• _Task to complete_:
From the first line to the last, reproduce the records exactly as they appear below.

• • • •

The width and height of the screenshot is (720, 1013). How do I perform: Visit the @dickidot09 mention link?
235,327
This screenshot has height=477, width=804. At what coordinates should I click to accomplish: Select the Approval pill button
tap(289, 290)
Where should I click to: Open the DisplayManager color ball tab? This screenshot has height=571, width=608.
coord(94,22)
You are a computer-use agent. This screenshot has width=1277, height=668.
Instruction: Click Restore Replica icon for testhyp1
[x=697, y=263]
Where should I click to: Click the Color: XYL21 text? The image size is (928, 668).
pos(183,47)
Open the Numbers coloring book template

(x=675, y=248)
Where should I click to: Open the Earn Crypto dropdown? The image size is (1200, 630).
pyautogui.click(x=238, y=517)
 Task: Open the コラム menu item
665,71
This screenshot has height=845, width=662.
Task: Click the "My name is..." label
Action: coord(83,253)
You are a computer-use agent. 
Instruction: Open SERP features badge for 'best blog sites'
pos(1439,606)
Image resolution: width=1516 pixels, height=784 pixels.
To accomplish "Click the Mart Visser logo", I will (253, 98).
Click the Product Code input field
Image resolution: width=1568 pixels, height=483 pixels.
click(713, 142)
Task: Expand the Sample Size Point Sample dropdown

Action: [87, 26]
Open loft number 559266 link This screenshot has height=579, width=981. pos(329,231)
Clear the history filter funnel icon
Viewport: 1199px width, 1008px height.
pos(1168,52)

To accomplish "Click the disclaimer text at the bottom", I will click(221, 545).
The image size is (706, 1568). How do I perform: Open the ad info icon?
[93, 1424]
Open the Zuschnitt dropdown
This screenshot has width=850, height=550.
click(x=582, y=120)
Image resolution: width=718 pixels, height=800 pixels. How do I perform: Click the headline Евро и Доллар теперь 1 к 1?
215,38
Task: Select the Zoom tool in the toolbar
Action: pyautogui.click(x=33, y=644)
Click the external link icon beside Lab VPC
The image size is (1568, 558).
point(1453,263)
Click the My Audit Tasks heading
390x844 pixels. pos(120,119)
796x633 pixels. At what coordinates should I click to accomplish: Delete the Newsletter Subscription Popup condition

• • • •

• _Reply to the exercise_:
The width and height of the screenshot is (720, 1013). How do I perform: Visit the @dickidot09 mention link?
235,327
This screenshot has height=477, width=804. At what coordinates should I click to accomplish: Select the Approval pill button
tap(289, 290)
Where should I click to: Open the DisplayManager color ball tab? This screenshot has height=571, width=608.
coord(94,22)
You are a computer-use agent. This screenshot has width=1277, height=668.
Instruction: Click Restore Replica icon for testhyp1
[x=697, y=263]
Where should I click to: Click the Color: XYL21 text? The image size is (928, 668).
pos(183,47)
Open the Numbers coloring book template

(x=675, y=248)
Where should I click to: Open the Earn Crypto dropdown? The image size is (1200, 630).
pyautogui.click(x=238, y=517)
 Task: Open the コラム menu item
665,71
This screenshot has height=845, width=662.
Task: Click the "My name is..." label
Action: coord(83,253)
You are a computer-use agent. 
Instruction: Open SERP features badge for 'best blog sites'
pos(1439,606)
Image resolution: width=1516 pixels, height=784 pixels.
To accomplish "Click the Mart Visser logo", I will (253, 98).
Click the Product Code input field
Image resolution: width=1568 pixels, height=483 pixels.
click(713, 142)
Task: Expand the Sample Size Point Sample dropdown

Action: [87, 26]
Open loft number 559266 link This screenshot has height=579, width=981. pos(329,231)
Clear the history filter funnel icon
Viewport: 1199px width, 1008px height.
pos(1168,52)

To accomplish "Click the disclaimer text at the bottom", I will click(221, 545).
The image size is (706, 1568). How do I perform: Open the ad info icon?
[93, 1424]
Open the Zuschnitt dropdown
This screenshot has width=850, height=550.
click(x=582, y=120)
Image resolution: width=718 pixels, height=800 pixels. How do I perform: Click the headline Евро и Доллар теперь 1 к 1?
215,38
Task: Select the Zoom tool in the toolbar
Action: pyautogui.click(x=33, y=644)
Click the external link icon beside Lab VPC
The image size is (1568, 558).
point(1453,263)
Click the My Audit Tasks heading
390x844 pixels. pos(120,119)
796x633 pixels. At what coordinates should I click to accomplish: Delete the Newsletter Subscription Popup condition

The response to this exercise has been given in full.